● Exercise goal
Where does the word "computer" occur in the material? Copy each line that has it.

==============================

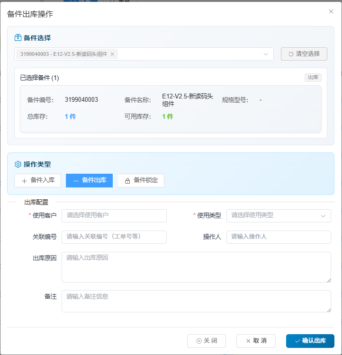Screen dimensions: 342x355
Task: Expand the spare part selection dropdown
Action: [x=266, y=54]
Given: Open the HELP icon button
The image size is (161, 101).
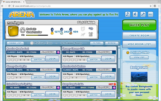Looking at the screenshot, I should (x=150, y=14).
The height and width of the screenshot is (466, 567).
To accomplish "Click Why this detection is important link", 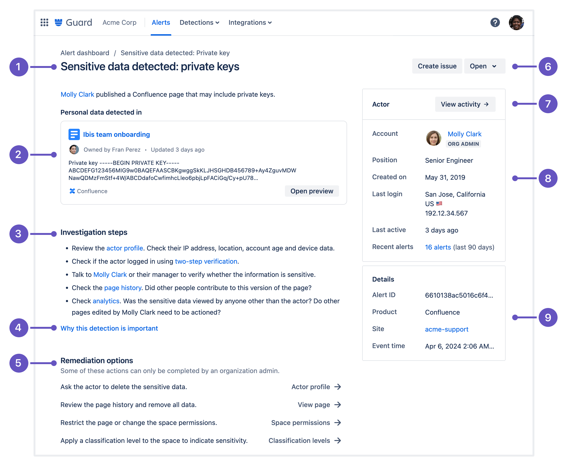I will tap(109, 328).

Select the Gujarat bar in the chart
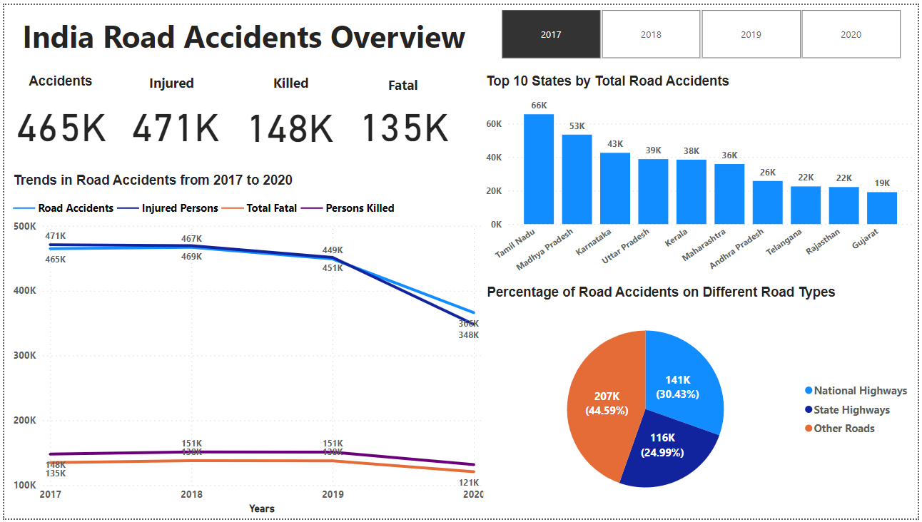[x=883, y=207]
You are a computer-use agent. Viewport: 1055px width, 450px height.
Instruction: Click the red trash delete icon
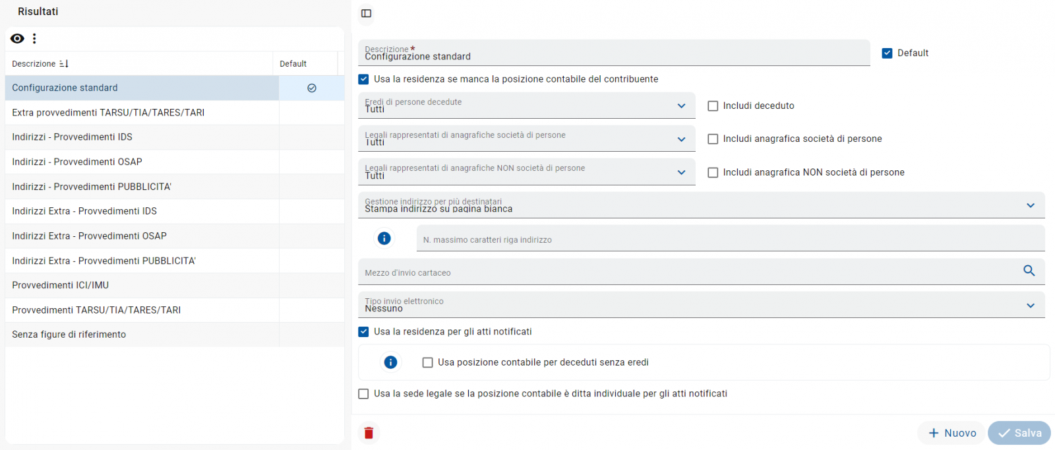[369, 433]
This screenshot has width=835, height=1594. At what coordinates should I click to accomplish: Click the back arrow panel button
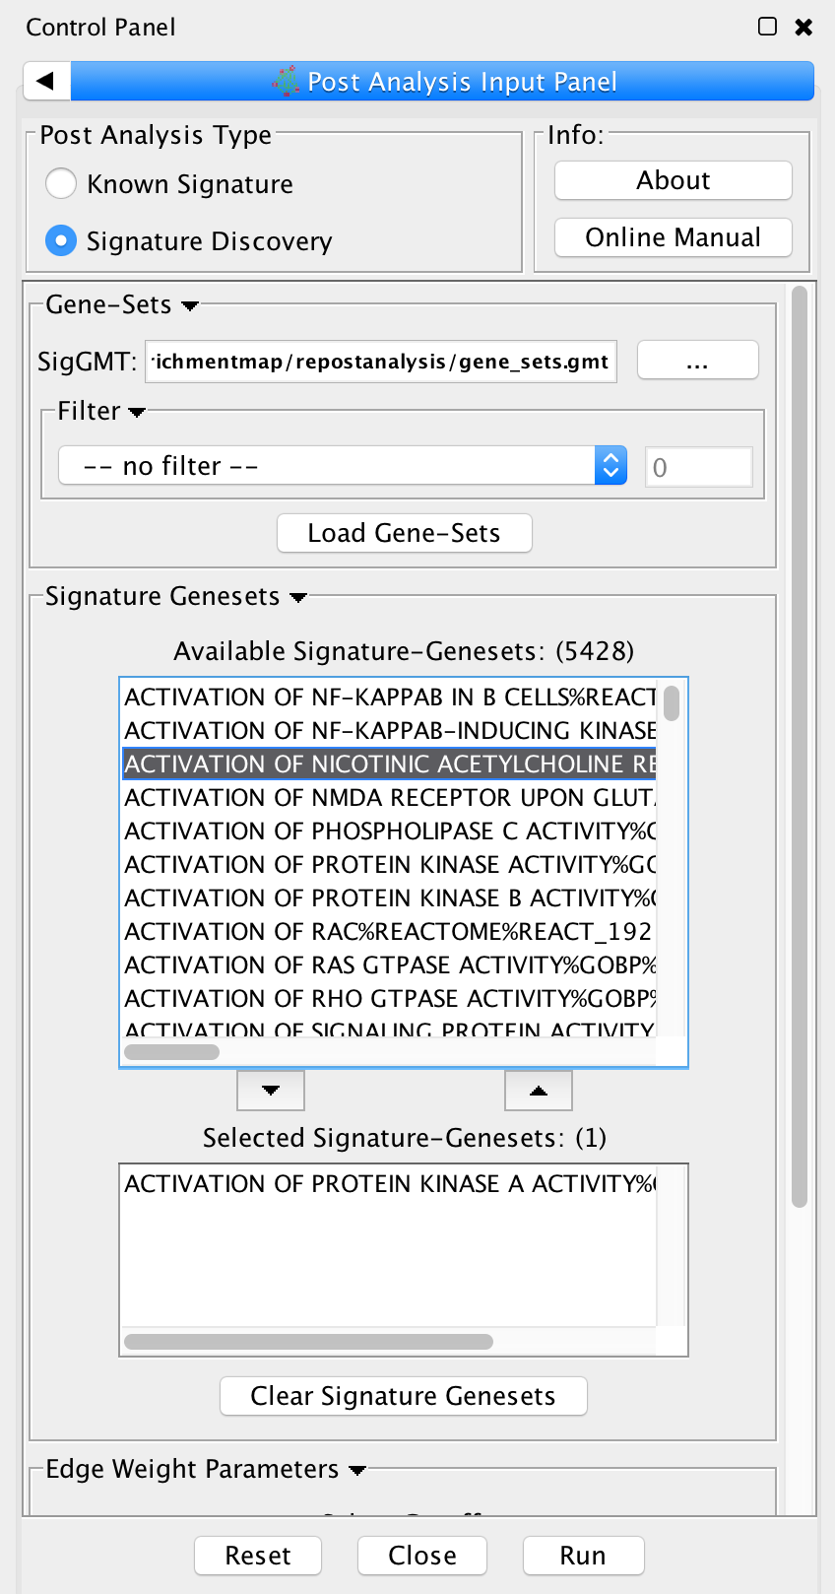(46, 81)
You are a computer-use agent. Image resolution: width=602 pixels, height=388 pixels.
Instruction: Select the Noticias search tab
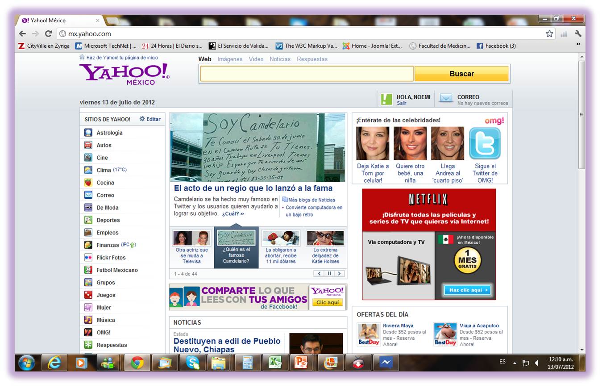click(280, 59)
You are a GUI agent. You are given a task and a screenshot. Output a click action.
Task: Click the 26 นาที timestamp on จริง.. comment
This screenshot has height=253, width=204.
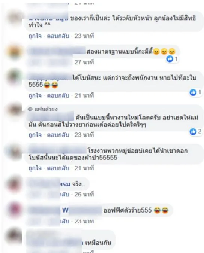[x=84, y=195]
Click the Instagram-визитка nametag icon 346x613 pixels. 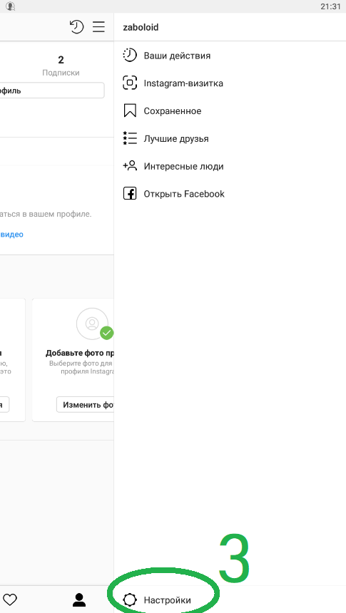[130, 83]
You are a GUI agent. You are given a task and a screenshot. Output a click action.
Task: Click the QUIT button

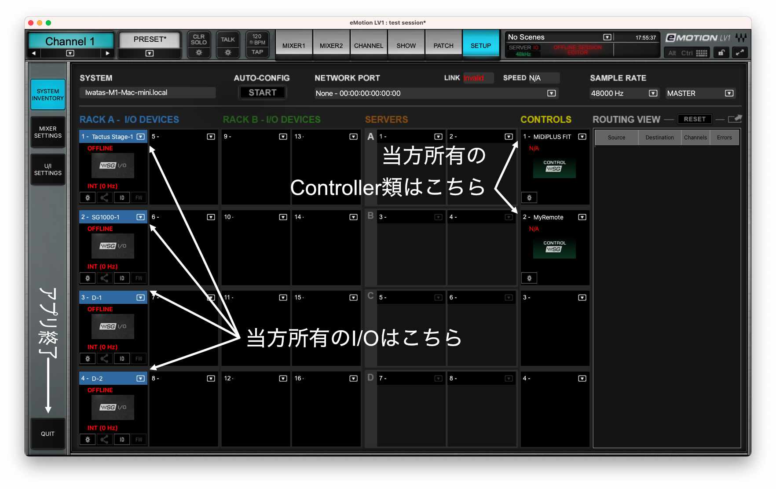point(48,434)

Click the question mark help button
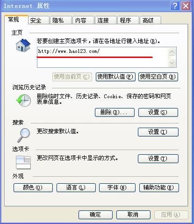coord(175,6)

==============================

● The completed task
You are a computer-use agent. Viewport: 1055px width, 450px height.
You are a computer-use agent. Image resolution: width=602 pixels, height=388 pixels.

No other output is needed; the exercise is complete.